── Records supplied ──
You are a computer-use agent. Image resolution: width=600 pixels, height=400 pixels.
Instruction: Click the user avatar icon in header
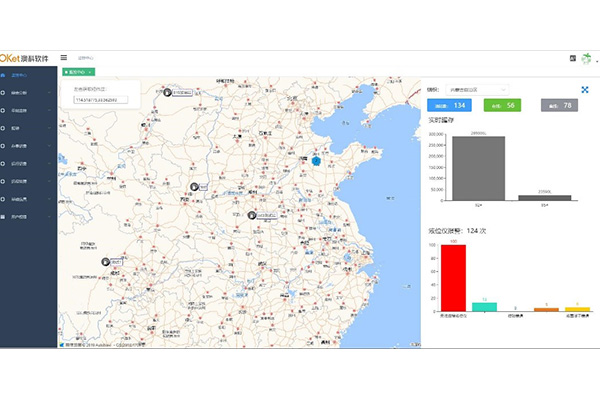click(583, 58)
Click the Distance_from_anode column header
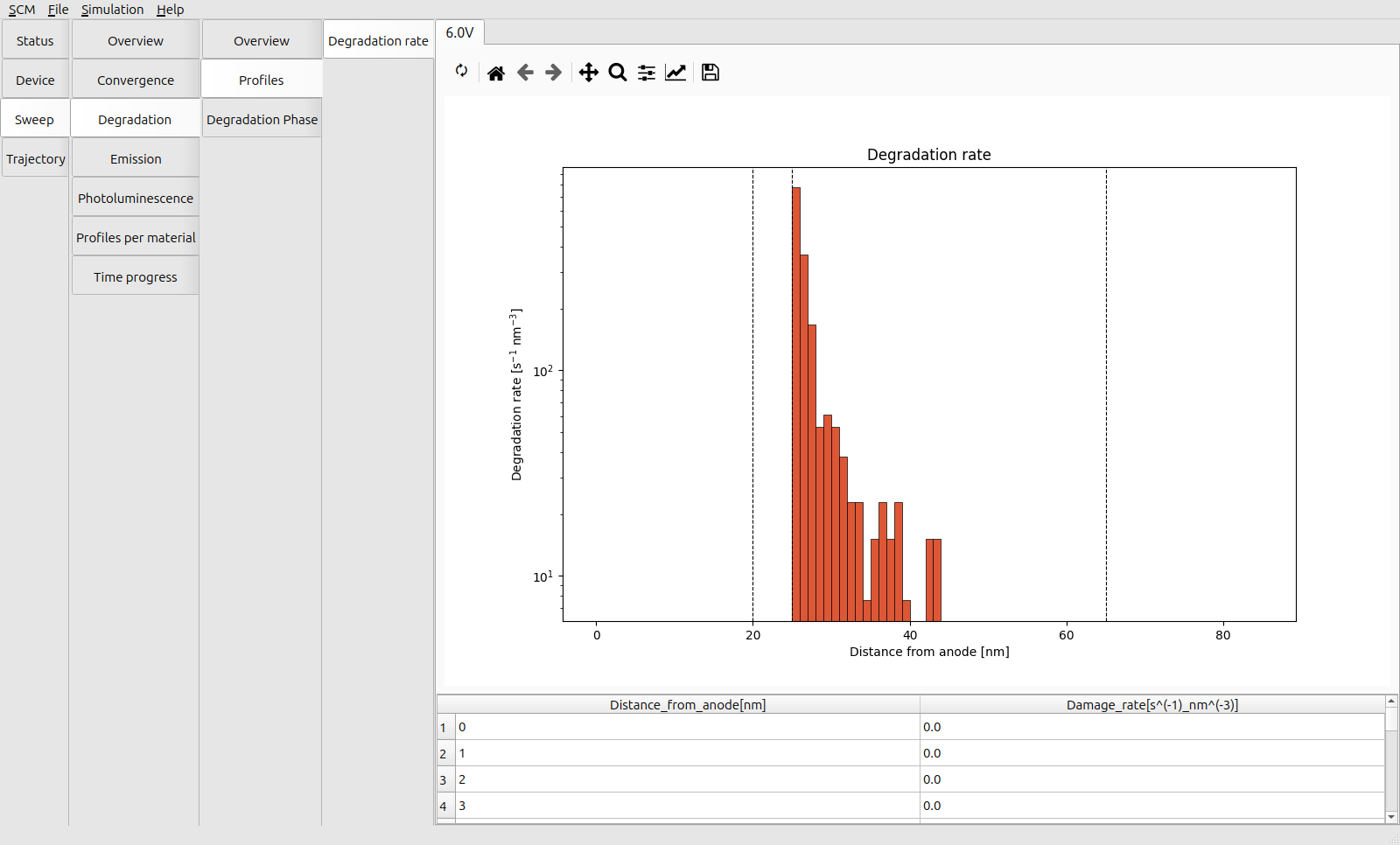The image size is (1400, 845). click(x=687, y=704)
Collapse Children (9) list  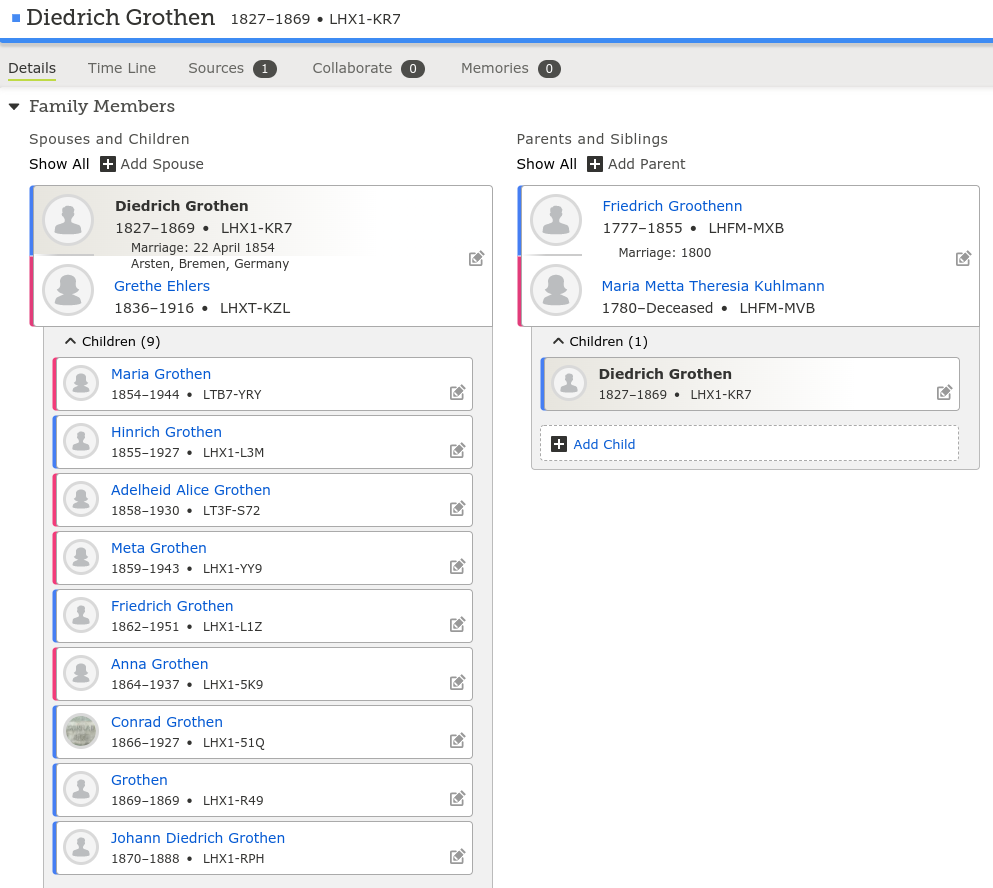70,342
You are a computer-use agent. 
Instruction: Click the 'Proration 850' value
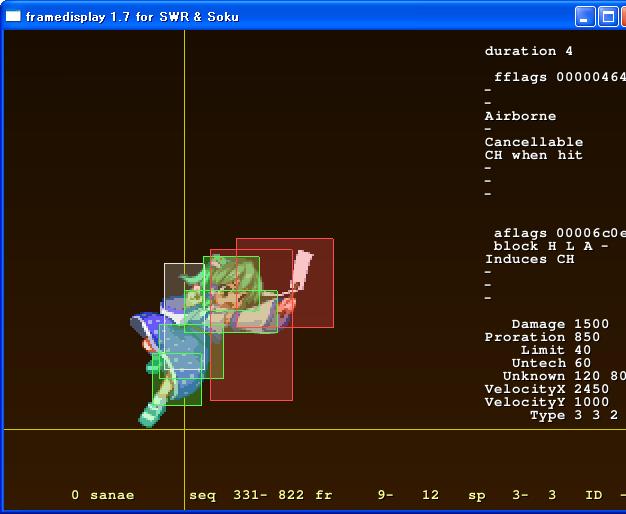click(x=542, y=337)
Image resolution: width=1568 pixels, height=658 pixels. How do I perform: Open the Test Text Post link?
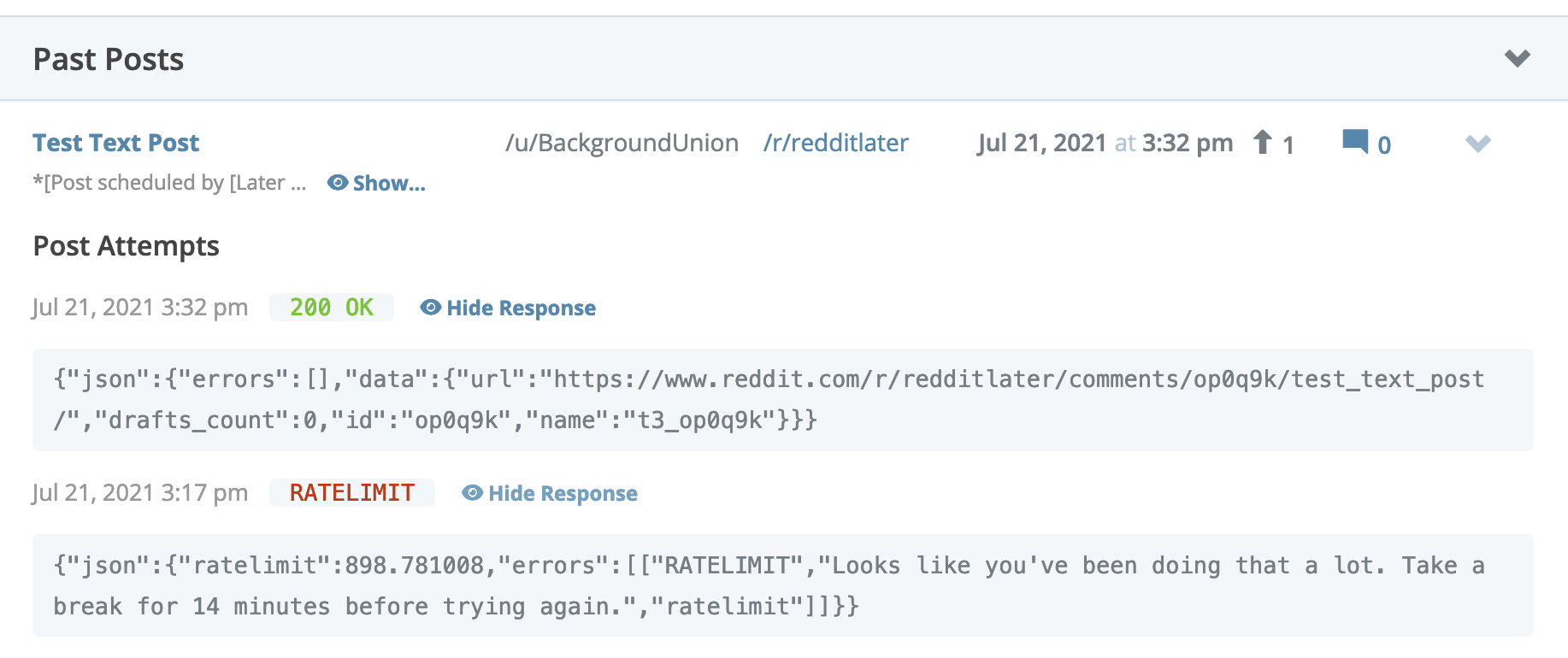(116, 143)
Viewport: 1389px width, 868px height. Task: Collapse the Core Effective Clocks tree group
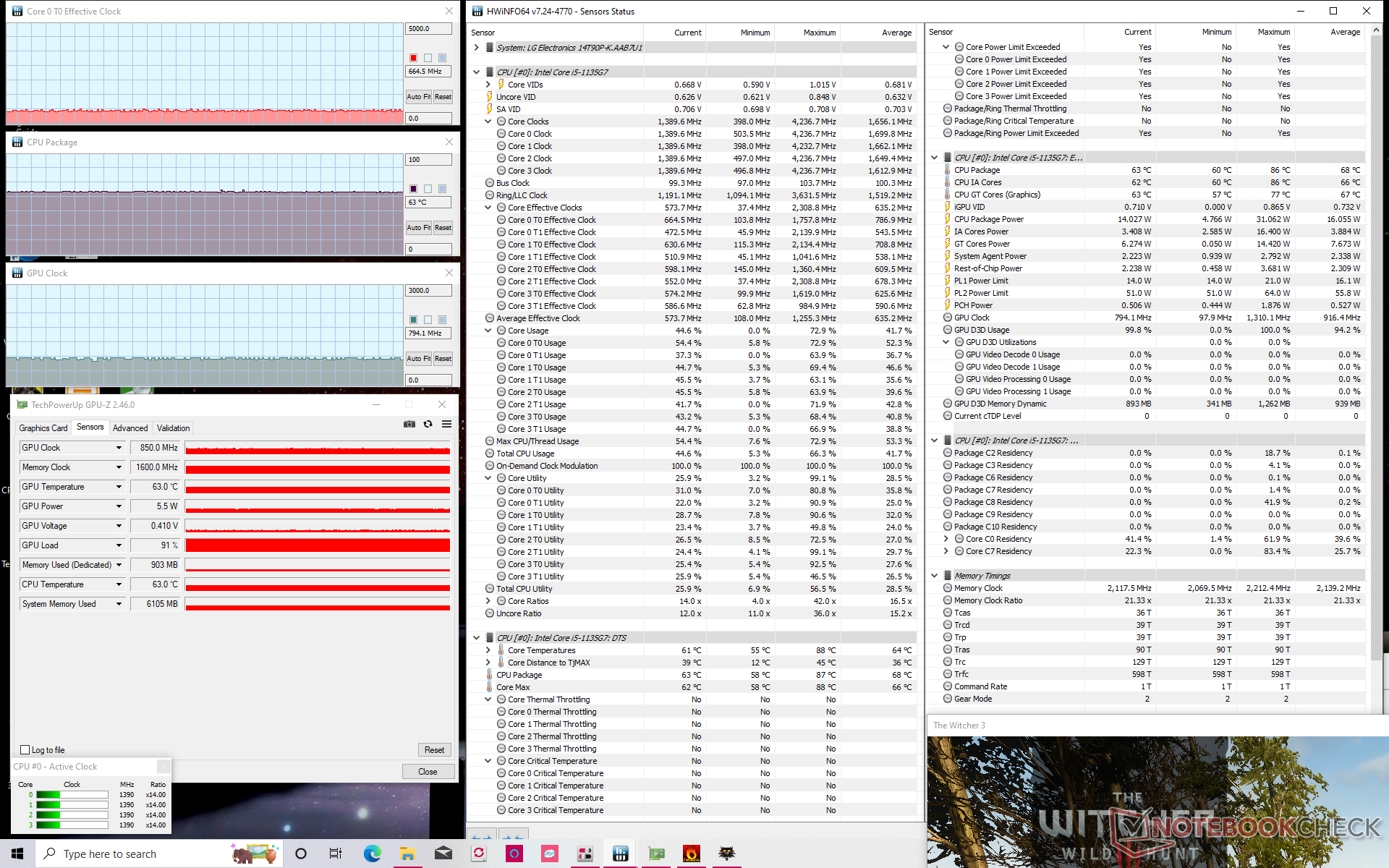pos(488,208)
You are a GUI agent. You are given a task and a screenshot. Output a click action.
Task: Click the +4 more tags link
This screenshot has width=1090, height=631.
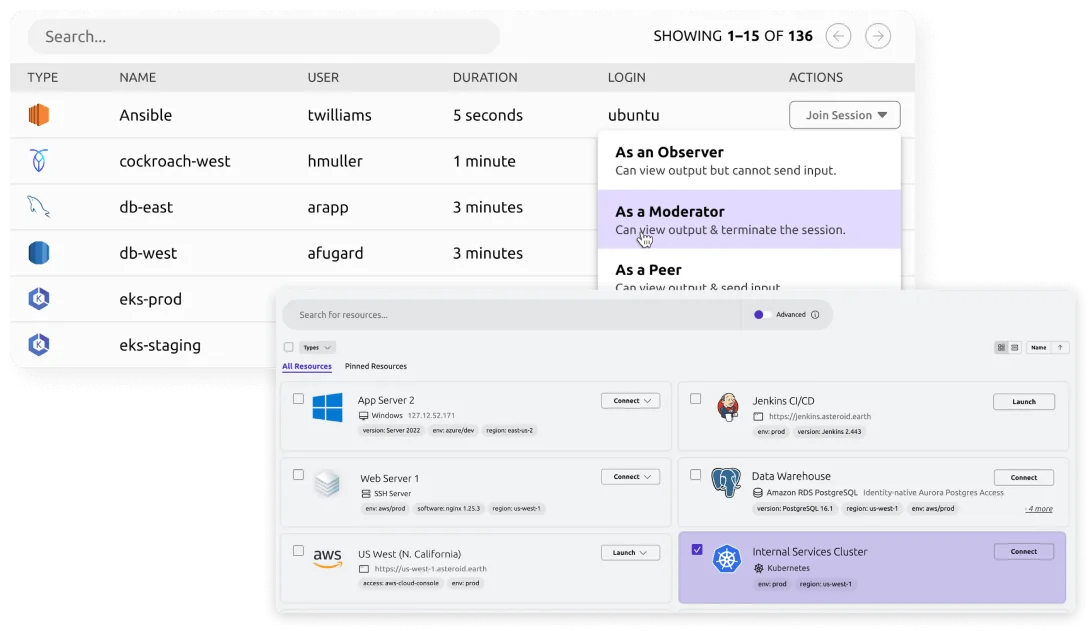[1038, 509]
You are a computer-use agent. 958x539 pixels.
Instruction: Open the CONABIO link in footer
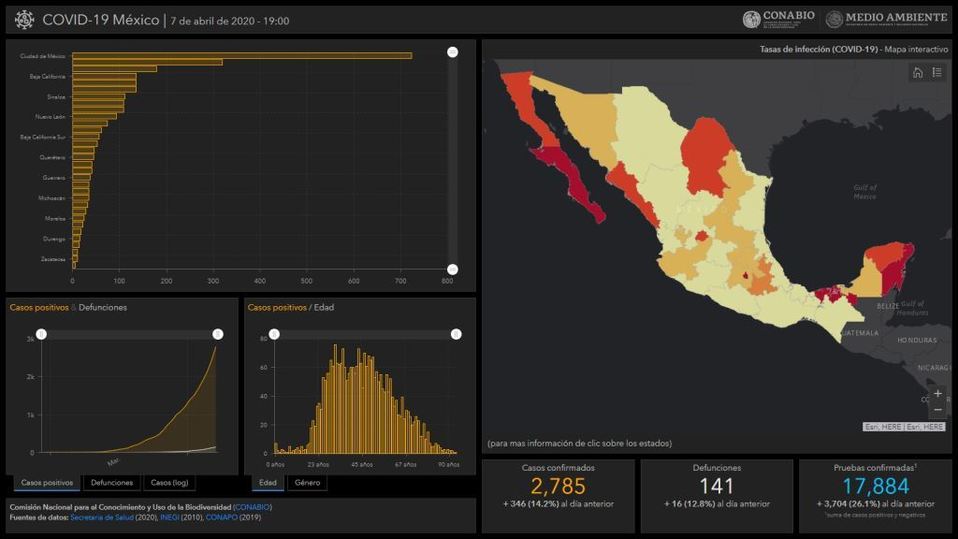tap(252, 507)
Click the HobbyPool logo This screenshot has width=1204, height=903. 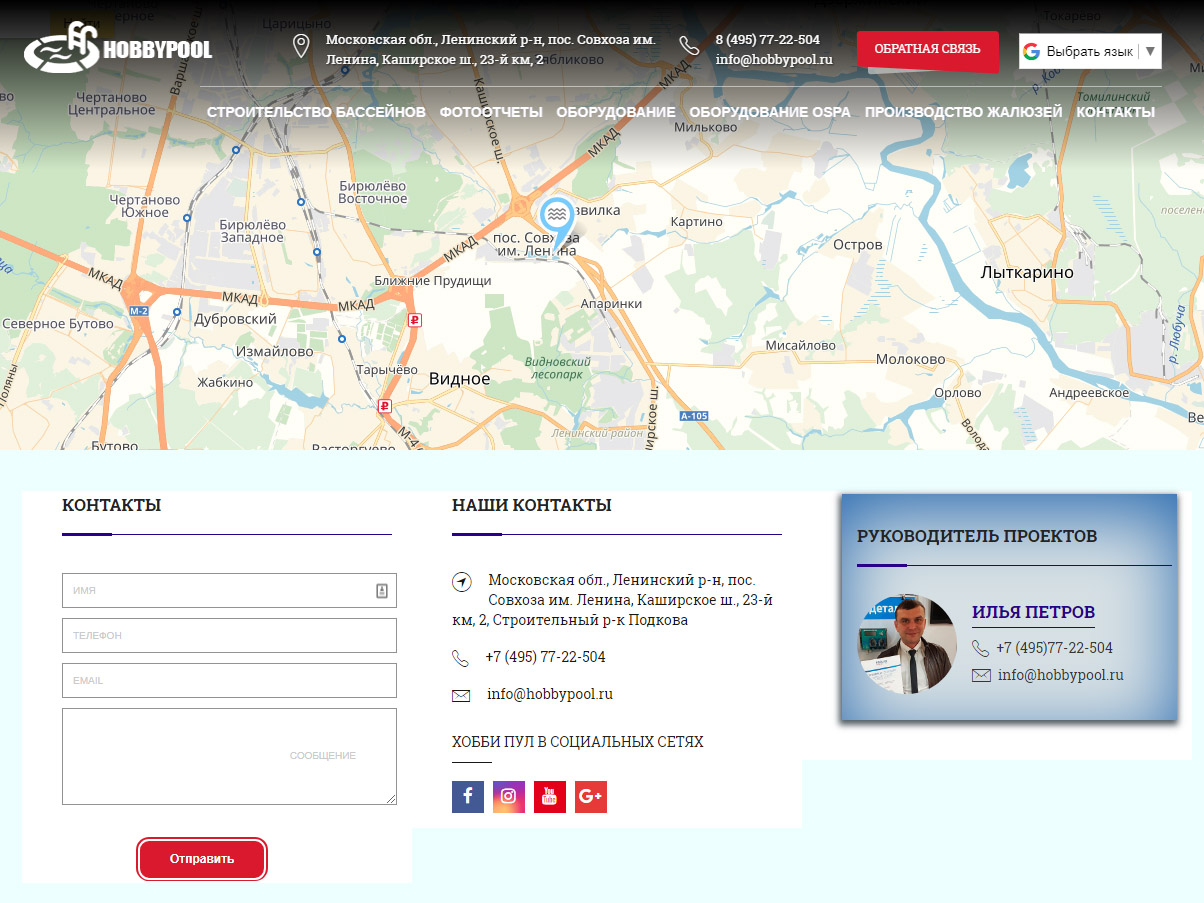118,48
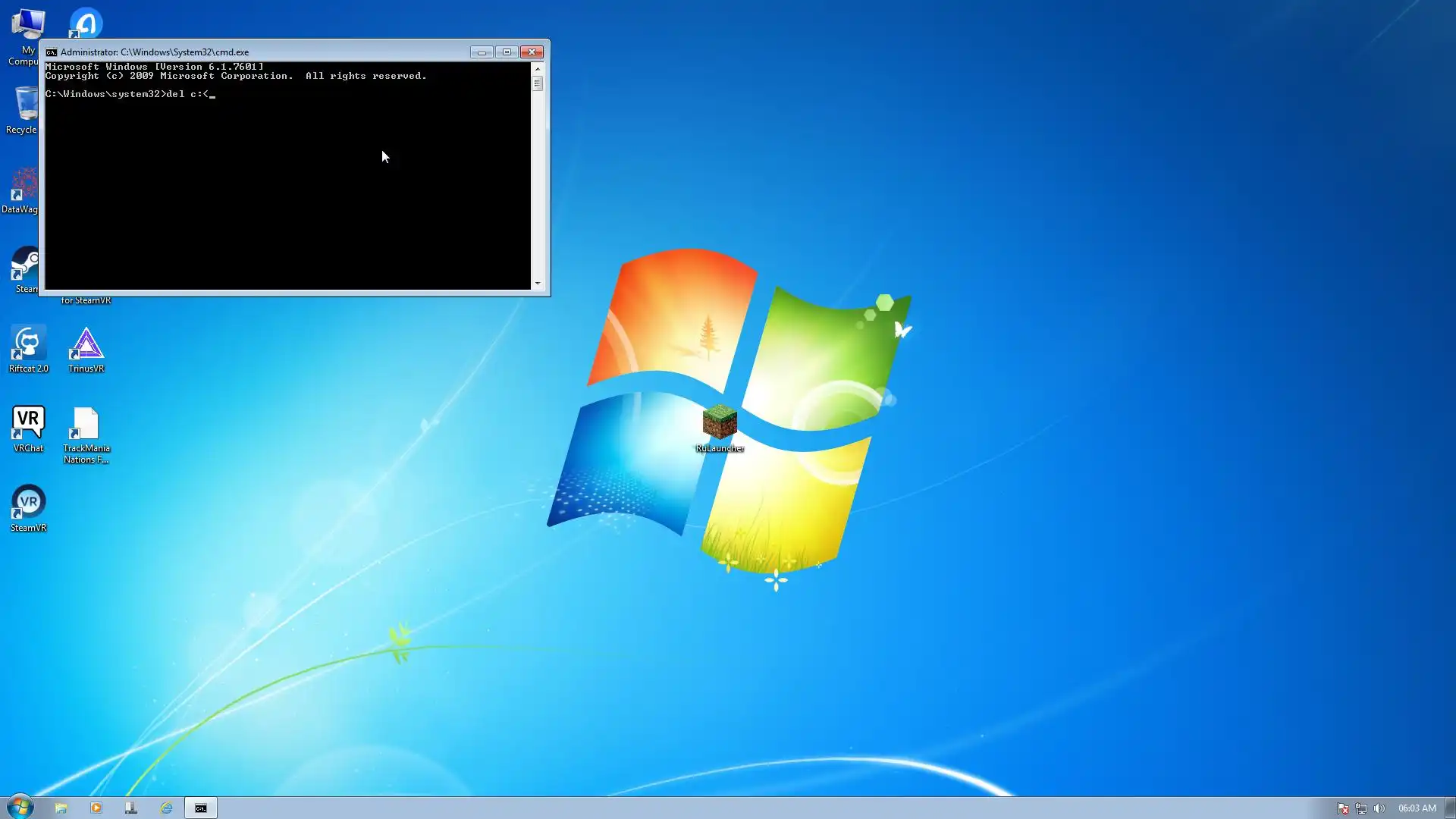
───
__Goal of the exercise__:
List each line of the material above that contains the string "resolution". Only matches with the same letter case count.

__Result below__:
You are a computer-use agent. Image resolution: width=600 pixels, height=400 pixels.
Image resolution: width=1568 pixels, height=658 pixels. How do I perform: Open the Test Text Post link?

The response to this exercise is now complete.